European towns struggle to retain youth, fight unemployment
While youth unemployment across the bloc has decreased compared to last year, European towns are struggling to remain attractive to young people.

Youth unemployment in the EU is currently at 13.8% and has decreased compared to last year, but the rate varies from region to region, with the highest number of unemployed young people in the regions of Southern Europe.

In the Portuguese municipality of Mourão, a small town near the border with Spain, the youth unemployment rate is at 24.6%.

According to mayor João Fortes, while many young people would like to stay, they end up moving to other cities where they find more job opportunities, such as Evora, Porto or Lisbon.

Ageing towns

I really would like them to come [back] because we are ageing so much that we need young people to build their own projects, their own family,” Fortes told EURACTIV.

Other mayors are raising similar concerns regarding the impact of demographic changes on their municipalities.

Alexandros Paschalis, deputy mayor of Edessa, a small Greek town with a 45% overall unemployment rate, said the “city is getting older and older.”

Most of the people who go to study don’t have the opportunity to come back to do the work they study for,” he said at a conference organised during the EU Regions Week, adding that local authorities often lack the tools to address youth unemployment.

The city of Klaipėda on the Lithuanian coast is also facing a similar challenge to retain local youth.

According to mayor Vytautas Grubliauskas, “the goal is not to stop them, but to do everything so they can come back.

Building infrastructure

In Grubliauskas’ view, to reduce unemployment and retain young talents, regions and cities need to be “attractive from the infrastructural point of view.”

It is not enough to only create jobs, we also need to have the adequate conditions in place,” including infrastructure to compensate for lower salaries, he said.
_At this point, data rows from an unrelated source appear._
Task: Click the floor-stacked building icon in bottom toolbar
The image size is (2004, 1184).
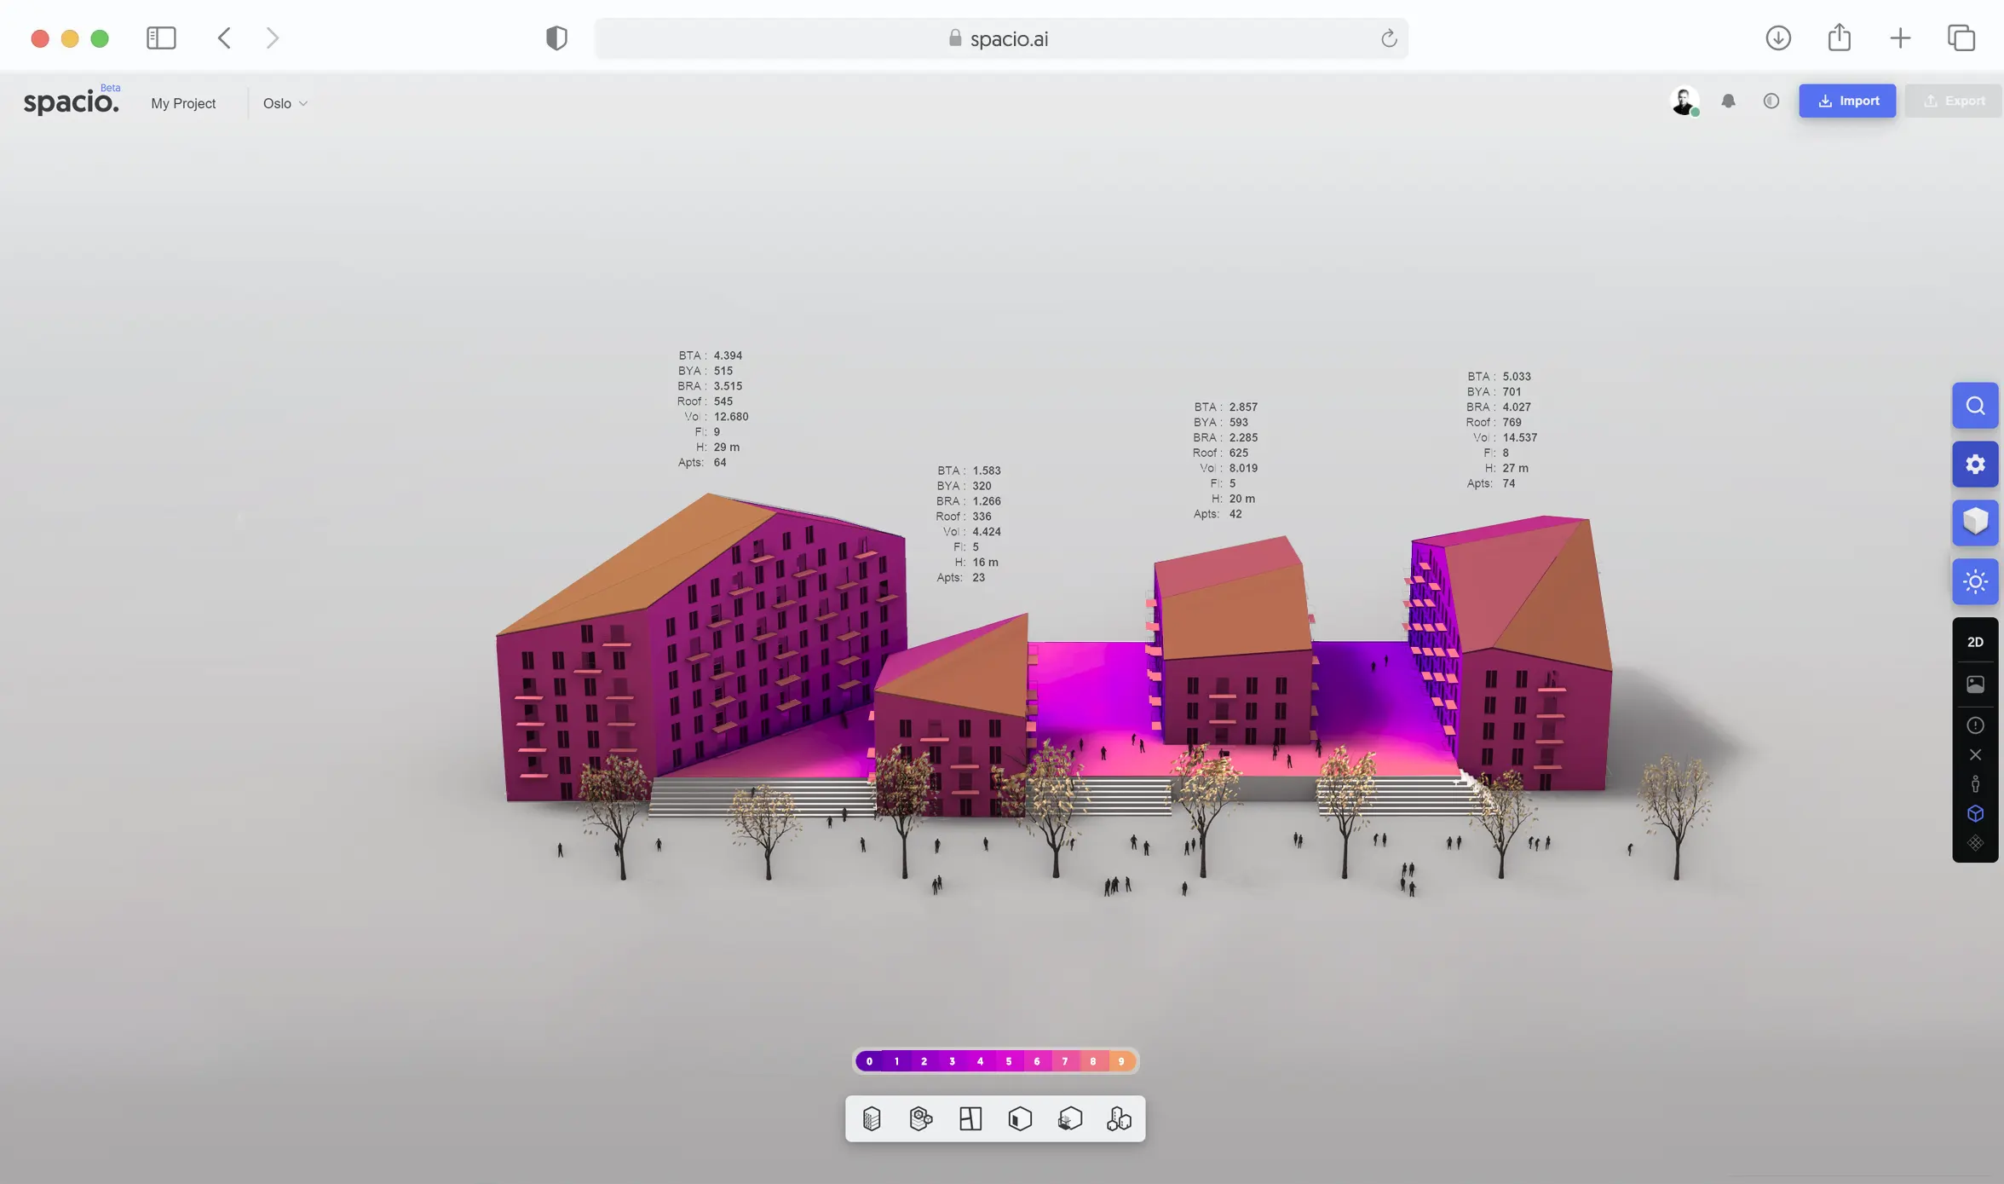Action: (871, 1118)
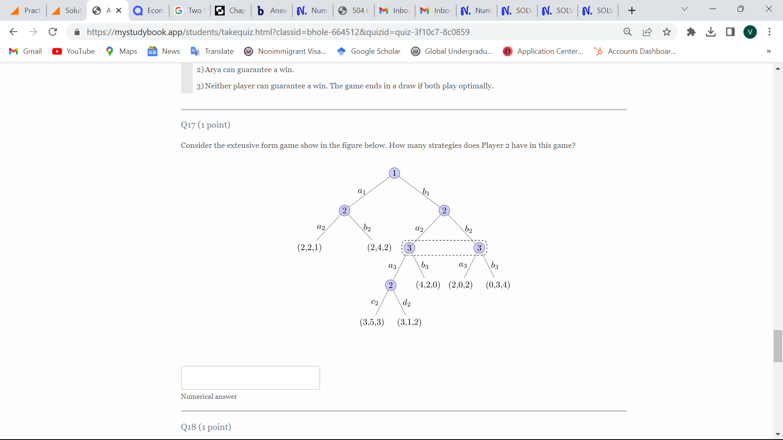Click the share icon in the address bar
The height and width of the screenshot is (440, 783).
click(647, 32)
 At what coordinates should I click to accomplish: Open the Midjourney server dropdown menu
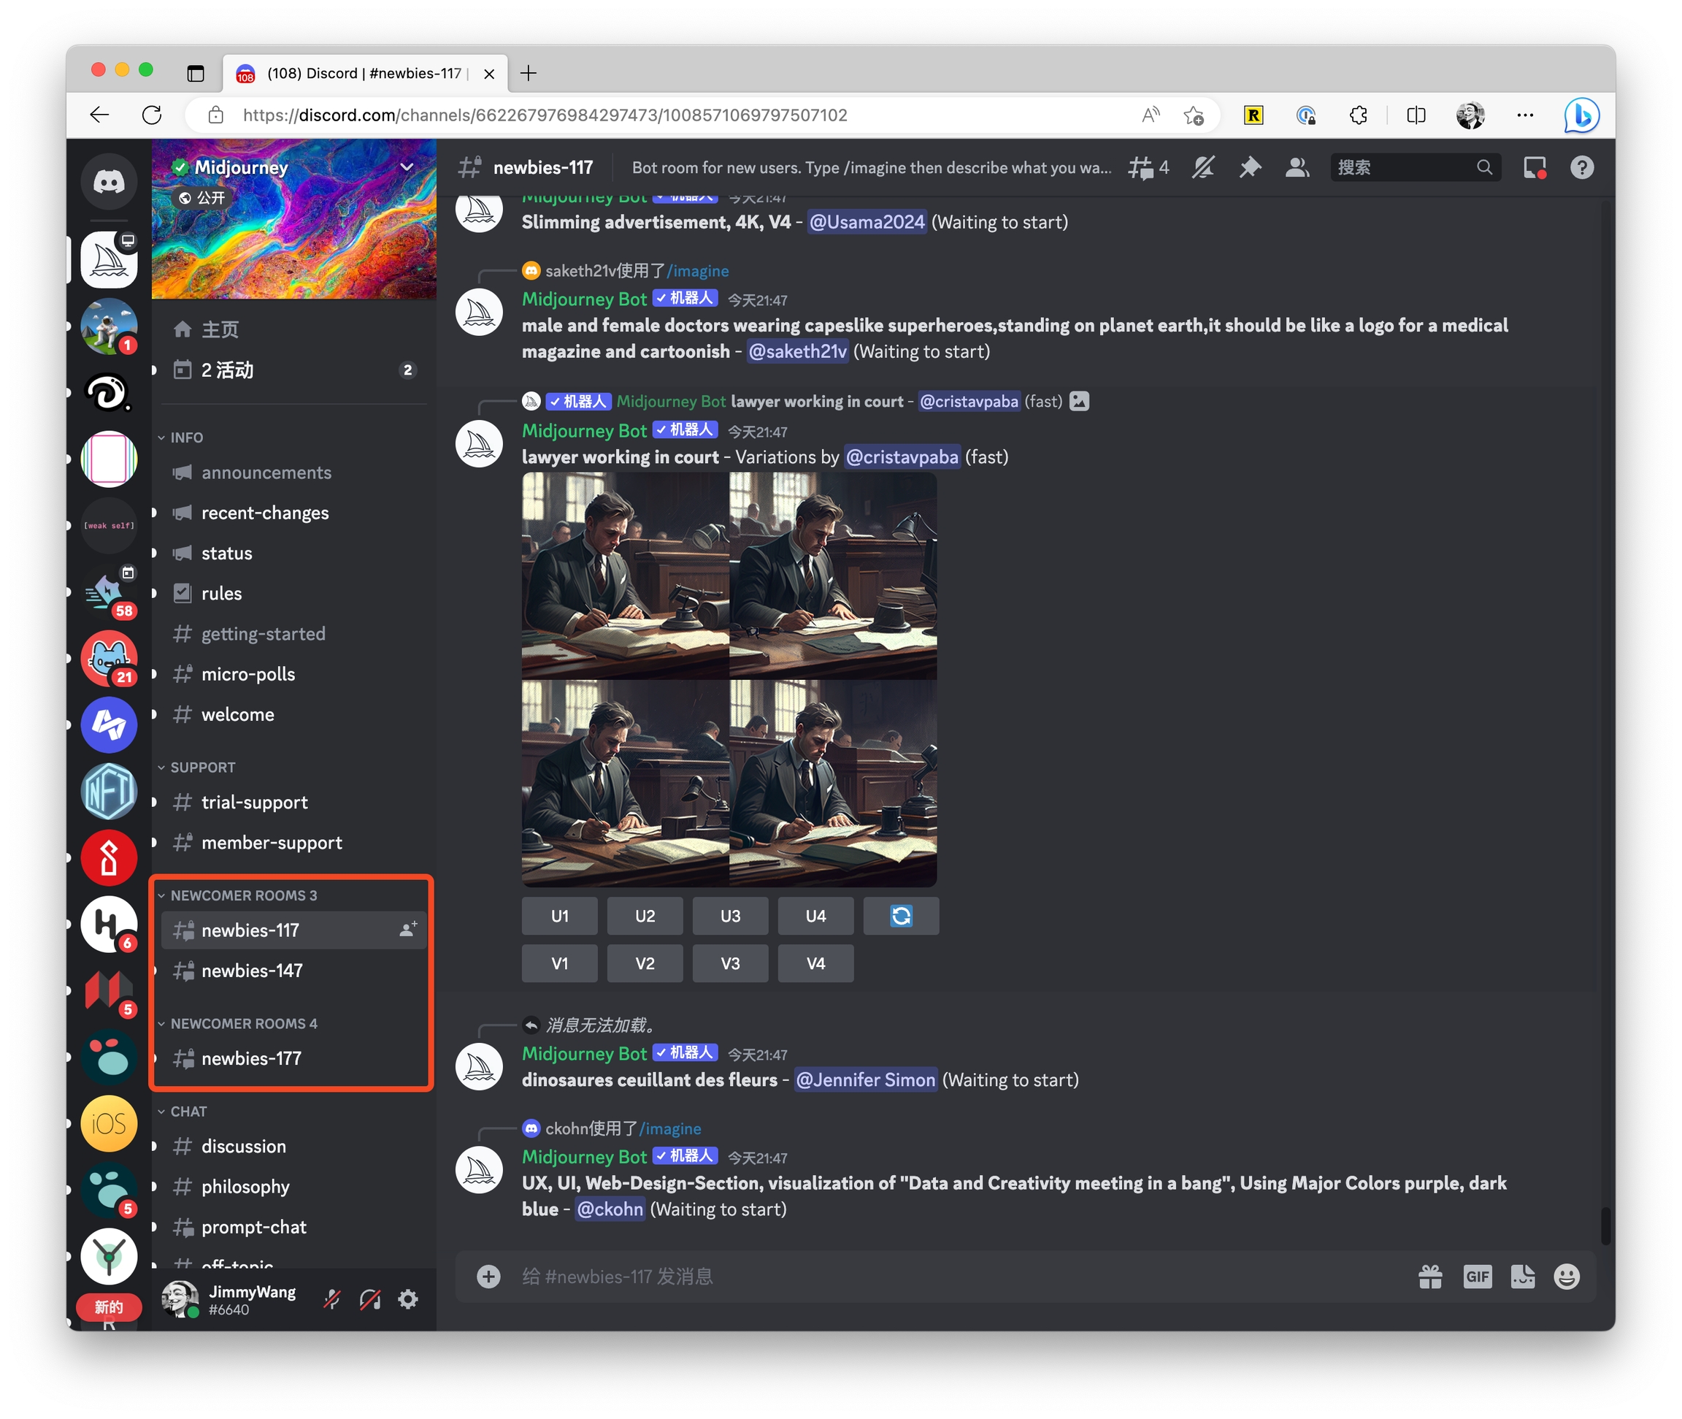point(407,167)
Youth unemployment in Klaipėda is lower than the European average and the overall unemployment rate, with just over 8% of the population between 16 and 29 years of age out of a job.

The mayor said the municipality is “approaching these challenges in a good way,” for instance cooperating with universities and NGOs. The city has also created a funding mechanism to attract specialists in the areas most affected by labour shortages, such as IT technicians, doctors, and teachers.

In his view, cities and regions have the responsibility to make sure both the city infrastructure and choice of jobs are attractive to young people. At the same time, he said professional guidance is critical to help young people understand their talents.


At the EU level, the Commission is promoting vocational training to fill gaps in the labour market and give young people the skills needed to find employment.

However, the problem “cannot be solved in six months,” according to Andrea Glorioso, policy officer at the European Commission.

Education policy takes a lot of time, in order to see the effect we need to have a bit of patience,” he said.

Meanwhile, the municipality of Mourão is trying to address the problem locally, giving young people the opportunity to carry out work experience in the municipality.

The idea is for them to develop competences the municipality does not have and for which it has to rely on external consultants.

Why not try to teach these kids how to do it?” Fortes said.

It will require time, obviously, but after that time perhaps we’re going to have the inside resources to manage these kind of tasks.”